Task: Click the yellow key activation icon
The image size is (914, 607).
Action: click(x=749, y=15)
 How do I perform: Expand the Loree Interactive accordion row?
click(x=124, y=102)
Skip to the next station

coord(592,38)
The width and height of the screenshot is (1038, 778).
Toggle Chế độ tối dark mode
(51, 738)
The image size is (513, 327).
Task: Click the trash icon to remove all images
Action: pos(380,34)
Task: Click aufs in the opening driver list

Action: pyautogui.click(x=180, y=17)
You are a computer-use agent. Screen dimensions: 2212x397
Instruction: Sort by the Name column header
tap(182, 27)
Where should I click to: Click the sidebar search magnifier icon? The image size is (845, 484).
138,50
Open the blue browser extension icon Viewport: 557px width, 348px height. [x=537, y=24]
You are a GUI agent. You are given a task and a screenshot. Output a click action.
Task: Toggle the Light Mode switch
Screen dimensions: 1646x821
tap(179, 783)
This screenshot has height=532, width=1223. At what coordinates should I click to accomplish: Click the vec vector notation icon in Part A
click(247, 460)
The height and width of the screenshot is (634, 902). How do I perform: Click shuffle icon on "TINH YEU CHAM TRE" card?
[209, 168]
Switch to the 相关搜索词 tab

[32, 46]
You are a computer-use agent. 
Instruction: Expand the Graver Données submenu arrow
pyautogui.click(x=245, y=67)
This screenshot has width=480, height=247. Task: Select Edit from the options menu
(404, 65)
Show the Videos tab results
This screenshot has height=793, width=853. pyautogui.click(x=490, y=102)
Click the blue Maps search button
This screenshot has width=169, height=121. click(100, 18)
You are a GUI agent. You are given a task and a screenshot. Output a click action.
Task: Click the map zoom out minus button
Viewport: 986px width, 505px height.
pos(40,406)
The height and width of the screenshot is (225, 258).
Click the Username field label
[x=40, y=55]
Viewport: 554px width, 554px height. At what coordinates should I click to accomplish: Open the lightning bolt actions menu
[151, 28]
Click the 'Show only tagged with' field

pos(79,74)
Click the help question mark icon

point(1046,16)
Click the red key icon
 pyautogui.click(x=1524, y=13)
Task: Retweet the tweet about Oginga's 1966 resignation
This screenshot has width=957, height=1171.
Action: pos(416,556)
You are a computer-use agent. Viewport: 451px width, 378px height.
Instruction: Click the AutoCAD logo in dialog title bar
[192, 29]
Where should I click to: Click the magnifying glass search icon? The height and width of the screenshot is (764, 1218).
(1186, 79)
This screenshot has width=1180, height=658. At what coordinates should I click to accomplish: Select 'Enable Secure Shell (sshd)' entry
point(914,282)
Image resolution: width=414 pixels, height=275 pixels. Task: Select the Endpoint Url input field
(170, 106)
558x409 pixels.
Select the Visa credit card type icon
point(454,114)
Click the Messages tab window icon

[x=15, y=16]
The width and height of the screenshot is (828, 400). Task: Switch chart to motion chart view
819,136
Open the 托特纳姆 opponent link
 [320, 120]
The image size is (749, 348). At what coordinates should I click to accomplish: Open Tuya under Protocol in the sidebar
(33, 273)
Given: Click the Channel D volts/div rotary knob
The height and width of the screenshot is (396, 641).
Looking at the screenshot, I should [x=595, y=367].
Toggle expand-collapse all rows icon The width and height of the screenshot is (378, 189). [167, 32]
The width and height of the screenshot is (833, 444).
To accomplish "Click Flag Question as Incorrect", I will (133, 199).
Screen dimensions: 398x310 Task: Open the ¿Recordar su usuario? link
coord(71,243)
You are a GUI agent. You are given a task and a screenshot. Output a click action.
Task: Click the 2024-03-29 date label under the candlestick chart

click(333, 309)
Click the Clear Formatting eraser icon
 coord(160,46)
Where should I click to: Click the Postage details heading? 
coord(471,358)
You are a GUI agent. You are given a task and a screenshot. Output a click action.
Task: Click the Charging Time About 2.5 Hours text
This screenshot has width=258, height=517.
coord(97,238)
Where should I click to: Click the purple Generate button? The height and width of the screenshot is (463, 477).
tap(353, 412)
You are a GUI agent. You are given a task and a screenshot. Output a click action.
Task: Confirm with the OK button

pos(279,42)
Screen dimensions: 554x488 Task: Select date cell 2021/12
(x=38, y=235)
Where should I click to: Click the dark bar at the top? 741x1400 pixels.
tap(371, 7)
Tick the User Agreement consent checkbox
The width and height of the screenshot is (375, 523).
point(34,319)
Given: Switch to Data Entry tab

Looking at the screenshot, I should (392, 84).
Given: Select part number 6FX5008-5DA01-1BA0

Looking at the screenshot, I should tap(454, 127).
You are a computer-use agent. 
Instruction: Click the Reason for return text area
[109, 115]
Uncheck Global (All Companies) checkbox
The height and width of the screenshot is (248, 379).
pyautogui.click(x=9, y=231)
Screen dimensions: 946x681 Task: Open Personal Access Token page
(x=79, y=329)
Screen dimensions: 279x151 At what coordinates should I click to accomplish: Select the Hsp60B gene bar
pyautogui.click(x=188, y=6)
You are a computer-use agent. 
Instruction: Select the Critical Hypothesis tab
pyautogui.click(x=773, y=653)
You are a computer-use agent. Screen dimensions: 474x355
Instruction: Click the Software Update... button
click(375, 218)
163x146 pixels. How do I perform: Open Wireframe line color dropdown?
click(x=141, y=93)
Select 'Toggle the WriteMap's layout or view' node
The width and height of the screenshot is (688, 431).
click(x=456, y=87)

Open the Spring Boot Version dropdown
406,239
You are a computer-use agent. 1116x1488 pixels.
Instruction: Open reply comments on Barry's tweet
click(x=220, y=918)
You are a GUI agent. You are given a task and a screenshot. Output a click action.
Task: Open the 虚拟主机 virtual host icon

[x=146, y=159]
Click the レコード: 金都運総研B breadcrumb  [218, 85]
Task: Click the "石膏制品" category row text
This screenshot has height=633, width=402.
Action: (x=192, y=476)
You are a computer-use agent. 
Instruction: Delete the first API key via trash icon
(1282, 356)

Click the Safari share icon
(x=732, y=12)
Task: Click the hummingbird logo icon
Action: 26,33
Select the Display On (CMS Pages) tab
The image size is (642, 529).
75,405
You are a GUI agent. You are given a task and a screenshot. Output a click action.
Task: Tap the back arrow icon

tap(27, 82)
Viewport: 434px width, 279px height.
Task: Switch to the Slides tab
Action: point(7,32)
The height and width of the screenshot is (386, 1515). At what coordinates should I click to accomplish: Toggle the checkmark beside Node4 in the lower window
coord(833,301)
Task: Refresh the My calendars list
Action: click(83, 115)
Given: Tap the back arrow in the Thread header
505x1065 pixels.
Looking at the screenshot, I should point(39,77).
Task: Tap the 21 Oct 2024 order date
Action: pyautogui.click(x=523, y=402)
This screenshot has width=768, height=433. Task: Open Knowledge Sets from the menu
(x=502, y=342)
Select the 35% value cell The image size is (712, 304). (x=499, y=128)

..............................

Down to the last line, give the records again exactly.

— RESULT FOR THIS TASK —
Task: Click the yellow key activation icon
The image size is (914, 607).
Action: click(x=749, y=15)
 How do I perform: Expand the Loree Interactive accordion row?
click(x=124, y=102)
Skip to the next station

coord(592,38)
The width and height of the screenshot is (1038, 778).
Toggle Chế độ tối dark mode
(51, 738)
The image size is (513, 327).
Task: Click the trash icon to remove all images
Action: pos(380,34)
Task: Click aufs in the opening driver list

Action: pyautogui.click(x=180, y=17)
You are a computer-use agent. Screen dimensions: 2212x397
Instruction: Sort by the Name column header
tap(182, 27)
Where should I click to: Click the sidebar search magnifier icon? The image size is (845, 484).
138,50
Open the blue browser extension icon Viewport: 557px width, 348px height. [x=537, y=24]
You are a GUI agent. You are given a task and a screenshot. Output a click action.
Task: Toggle the Light Mode switch
Screen dimensions: 1646x821
tap(179, 783)
This screenshot has height=532, width=1223. At what coordinates should I click to accomplish: Click the vec vector notation icon in Part A
click(247, 460)
The height and width of the screenshot is (634, 902). How do I perform: Click shuffle icon on "TINH YEU CHAM TRE" card?
[209, 168]
Switch to the 相关搜索词 tab

[32, 46]
You are a computer-use agent. 
Instruction: Expand the Graver Données submenu arrow
pyautogui.click(x=245, y=67)
This screenshot has width=480, height=247. Task: Select Edit from the options menu
(404, 65)
Show the Videos tab results
This screenshot has height=793, width=853. pyautogui.click(x=490, y=102)
Click the blue Maps search button
This screenshot has width=169, height=121. click(100, 18)
You are a GUI agent. You are given a task and a screenshot. Output a click action.
Task: Click the map zoom out minus button
Viewport: 986px width, 505px height.
pos(40,406)
The height and width of the screenshot is (225, 258).
Click the Username field label
[x=40, y=55]
Viewport: 554px width, 554px height. At what coordinates should I click to accomplish: Open the lightning bolt actions menu
[151, 28]
Click the 'Show only tagged with' field

pos(79,74)
Click the help question mark icon

point(1046,16)
Click the red key icon
 pyautogui.click(x=1524, y=13)
Task: Retweet the tweet about Oginga's 1966 resignation
This screenshot has width=957, height=1171.
Action: pos(416,556)
You are a computer-use agent. Viewport: 451px width, 378px height.
Instruction: Click the AutoCAD logo in dialog title bar
[192, 29]
Where should I click to: Click the magnifying glass search icon? The height and width of the screenshot is (764, 1218).
(1186, 79)
This screenshot has width=1180, height=658. At what coordinates should I click to accomplish: Select 'Enable Secure Shell (sshd)' entry
point(914,282)
Image resolution: width=414 pixels, height=275 pixels. Task: Select the Endpoint Url input field
(170, 106)
558x409 pixels.
Select the Visa credit card type icon
point(454,114)
Click the Messages tab window icon

[x=15, y=16]
The width and height of the screenshot is (828, 400). Task: Switch chart to motion chart view
819,136
Open the 托特纳姆 opponent link
 [320, 120]
The image size is (749, 348). At what coordinates should I click to accomplish: Open Tuya under Protocol in the sidebar
(33, 273)
Given: Click the Channel D volts/div rotary knob
The height and width of the screenshot is (396, 641).
Looking at the screenshot, I should [x=595, y=367].
Toggle expand-collapse all rows icon The width and height of the screenshot is (378, 189). [167, 32]
The width and height of the screenshot is (833, 444).
To accomplish "Click Flag Question as Incorrect", I will (133, 199).
Screen dimensions: 398x310 Task: Open the ¿Recordar su usuario? link
coord(71,243)
You are a GUI agent. You are given a task and a screenshot. Output a click action.
Task: Click the 2024-03-29 date label under the candlestick chart

click(333, 309)
Click the Clear Formatting eraser icon
 coord(160,46)
Where should I click to: Click the Postage details heading? 
coord(471,358)
You are a GUI agent. You are given a task and a screenshot. Output a click action.
Task: Click the Charging Time About 2.5 Hours text
This screenshot has width=258, height=517.
coord(97,238)
Where should I click to: Click the purple Generate button? The height and width of the screenshot is (463, 477).
tap(353, 412)
You are a GUI agent. You are given a task and a screenshot. Output a click action.
Task: Confirm with the OK button

pos(279,42)
Screen dimensions: 554x488 Task: Select date cell 2021/12
(x=38, y=235)
Where should I click to: Click the dark bar at the top? 741x1400 pixels.
tap(371, 7)
Tick the User Agreement consent checkbox
The width and height of the screenshot is (375, 523).
point(34,319)
Given: Switch to Data Entry tab

Looking at the screenshot, I should (392, 84).
Given: Select part number 6FX5008-5DA01-1BA0

Looking at the screenshot, I should tap(454, 127).
You are a computer-use agent. 
Instruction: Click the Reason for return text area
[109, 115]
Uncheck Global (All Companies) checkbox
The height and width of the screenshot is (248, 379).
pyautogui.click(x=9, y=231)
Screen dimensions: 946x681 Task: Open Personal Access Token page
(x=79, y=329)
Screen dimensions: 279x151 At what coordinates should I click to accomplish: Select the Hsp60B gene bar
pyautogui.click(x=188, y=6)
You are a computer-use agent. 
Instruction: Select the Critical Hypothesis tab
pyautogui.click(x=773, y=653)
You are a computer-use agent. Screen dimensions: 474x355
Instruction: Click the Software Update... button
click(375, 218)
163x146 pixels. How do I perform: Open Wireframe line color dropdown?
click(x=141, y=93)
Select 'Toggle the WriteMap's layout or view' node
The width and height of the screenshot is (688, 431).
click(x=456, y=87)

Open the Spring Boot Version dropdown
406,239
You are a computer-use agent. 1116x1488 pixels.
Instruction: Open reply comments on Barry's tweet
click(x=220, y=918)
You are a GUI agent. You are given a task and a screenshot. Output a click action.
Task: Open the 虚拟主机 virtual host icon

[x=146, y=159]
Click the レコード: 金都運総研B breadcrumb  [218, 85]
Task: Click the "石膏制品" category row text
This screenshot has height=633, width=402.
Action: (x=192, y=476)
You are a computer-use agent. 
Instruction: Delete the first API key via trash icon
(1282, 356)

Click the Safari share icon
(x=732, y=12)
Task: Click the hummingbird logo icon
Action: 26,33
Select the Display On (CMS Pages) tab
The image size is (642, 529).
75,405
You are a GUI agent. You are given a task and a screenshot. Output a click action.
Task: Tap the back arrow icon

tap(27, 82)
Viewport: 434px width, 279px height.
Task: Switch to the Slides tab
Action: point(7,32)
The height and width of the screenshot is (386, 1515). At what coordinates should I click to accomplish: Toggle the checkmark beside Node4 in the lower window
coord(833,301)
Task: Refresh the My calendars list
Action: click(83, 115)
Given: Tap the back arrow in the Thread header
505x1065 pixels.
Looking at the screenshot, I should point(39,77).
Task: Tap the 21 Oct 2024 order date
Action: pyautogui.click(x=523, y=402)
This screenshot has width=768, height=433. Task: Open Knowledge Sets from the menu
(x=502, y=342)
Select the 35% value cell The image size is (712, 304). (x=499, y=128)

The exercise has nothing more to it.